** Start of SUPPLIED INFORMATION **
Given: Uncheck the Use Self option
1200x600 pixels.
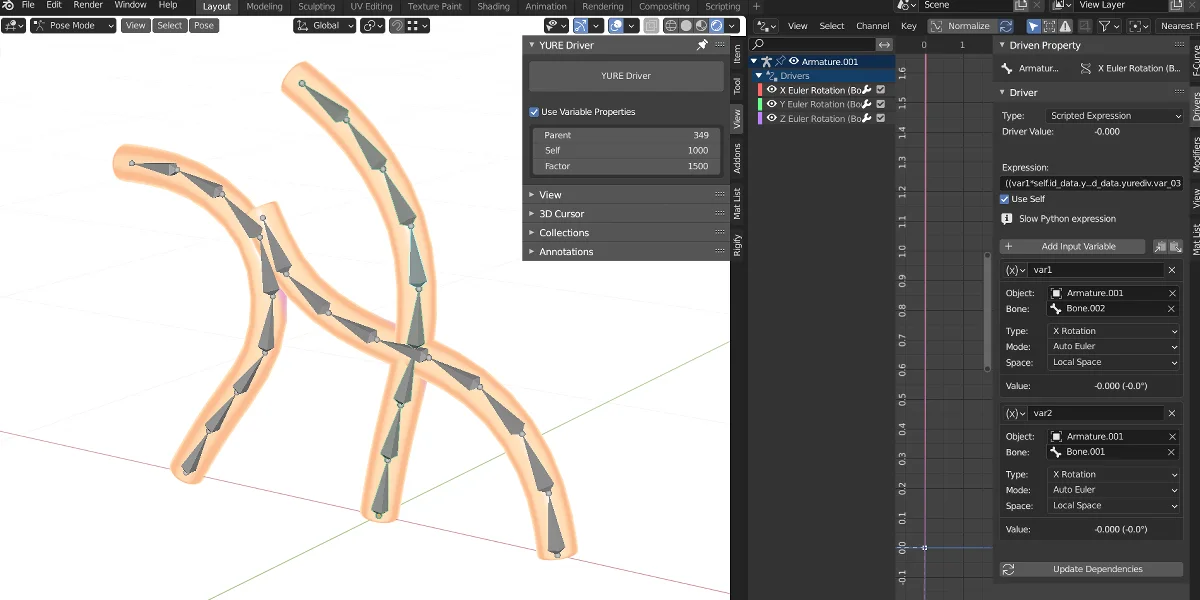Looking at the screenshot, I should pyautogui.click(x=1005, y=199).
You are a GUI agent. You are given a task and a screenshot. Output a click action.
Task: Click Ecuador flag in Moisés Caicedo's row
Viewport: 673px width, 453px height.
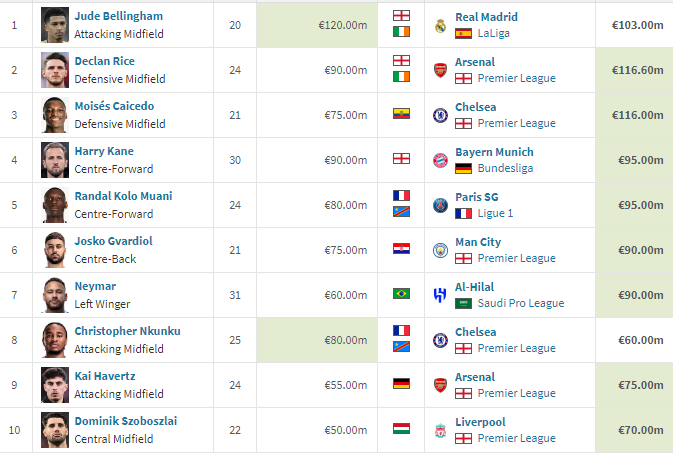click(x=401, y=114)
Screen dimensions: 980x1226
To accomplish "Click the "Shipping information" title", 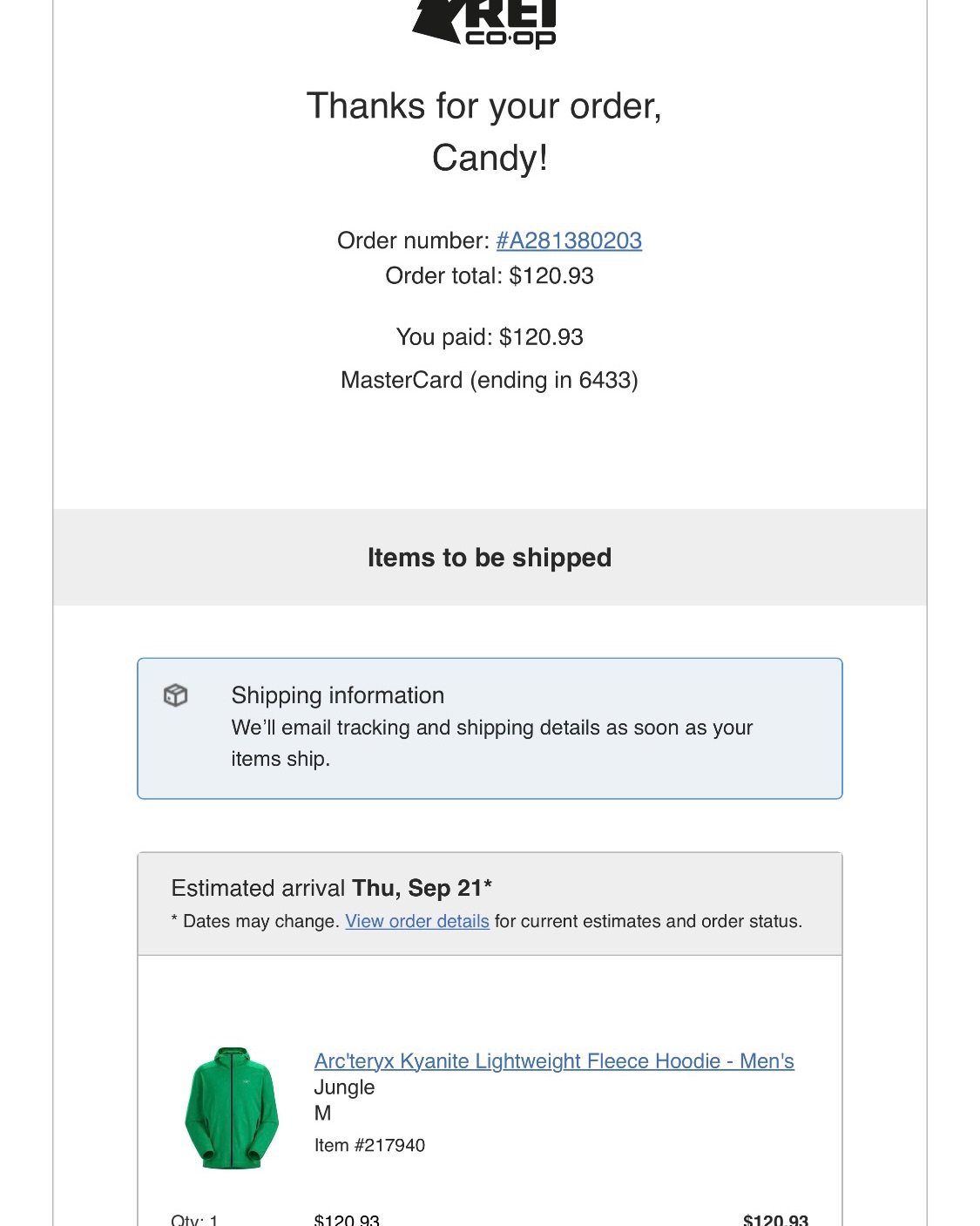I will pyautogui.click(x=338, y=695).

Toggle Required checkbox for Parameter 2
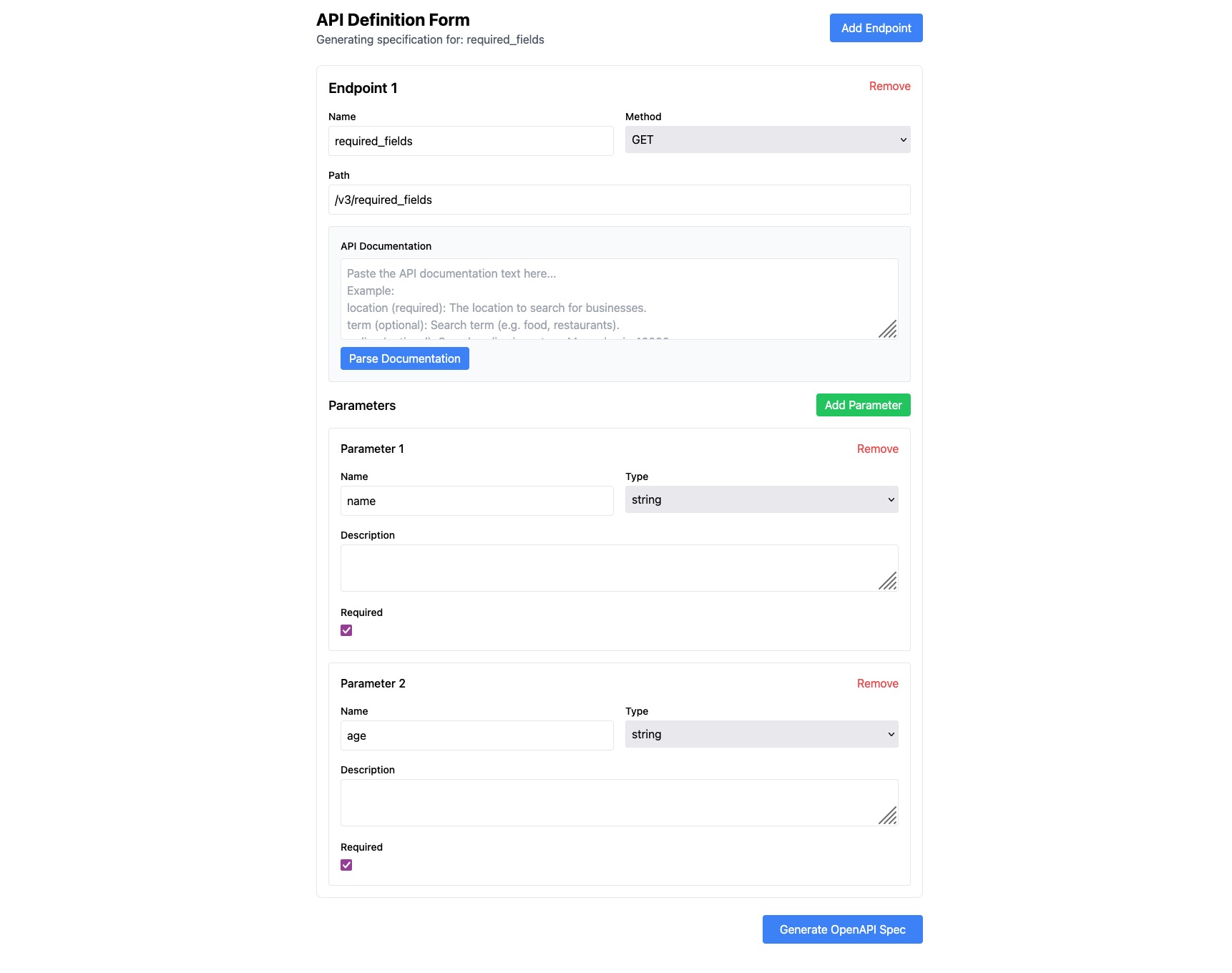coord(346,865)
** End of SUPPLIED INFORMATION **
Convert the lines from the start of the records through the line containing "Looking at the" into a Markdown table with the columns Row and Line, skipping any blank lines. Leave the pictures out.

▶ RIGHT ANSWER
| Row | Line |
|---|---|
| 1 | Given: Uncheck the Use Self option |
| 2 | 1200x600 pixels. |
| 3 | Looking at the screenshot, I should pyautogui.click(x=1005, y=199). |